Formatting Data Properly - dummies

By Meta S. Brown

Humans use experience when they interpret the data they see, but computers can’t. Your data-mining software will do its best to identify the kind of data in each column, but data types are often ambiguous.

When you see a list of ZIP Codes, you don’t try to add and subtract them. You know that they represent places. You understand this because you have lots of experience seeing and recognizing ZIP Codes. A computer might interpret a ZIP Code as an integer or continuous measure. In the end, it’s up to you to define the proper format.

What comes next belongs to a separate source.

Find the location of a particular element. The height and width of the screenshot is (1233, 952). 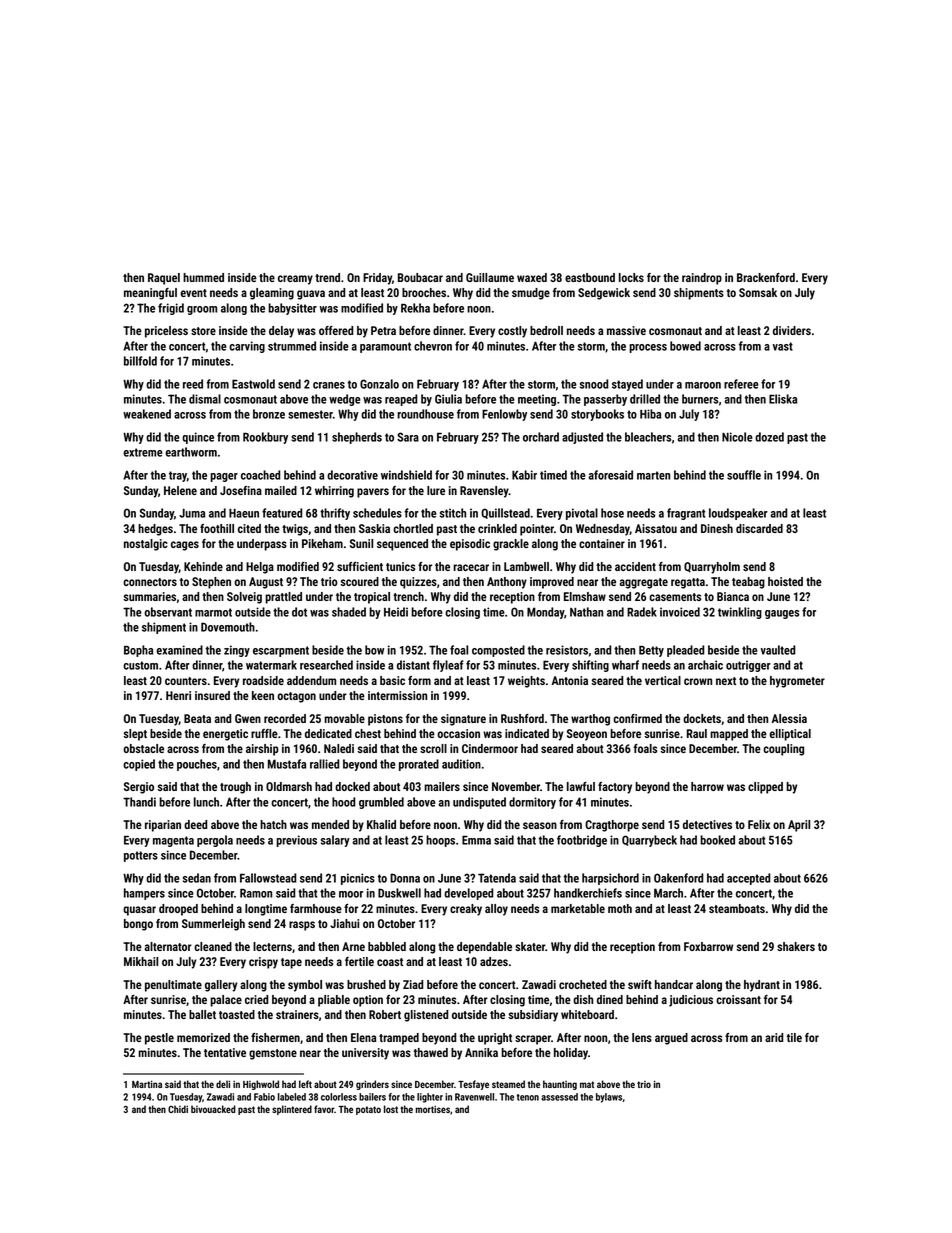

copied is located at coordinates (139, 765).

Functions for setting data formats and roles (such as denoting the dependent variable for modeling) can be buried within a variety of places in your data-mining application. You might define the formats and role of variables within a data file before you even open a data-mining application (the native data formats for Orange and Weka allow this), as part of the import or sometime later in the process.

image0.jpg

You may have tools built for this purpose, like the tools shown in the following figures, or you may define these properties within other procedures.

image1.jpg
image2.jpg

Each data-mining application has its own set of variable types and its own limits on how each type can be used. Some of these limits are based in theory. For example, you can only add and subtract numbers, not letters. But others may be just a matter of how the application was designed.

So, for example, you may find that a particular modeling tool in one application allows you to predict both categorical and continuous variables, but a similar tool in another application may allow modeling of only one or the other.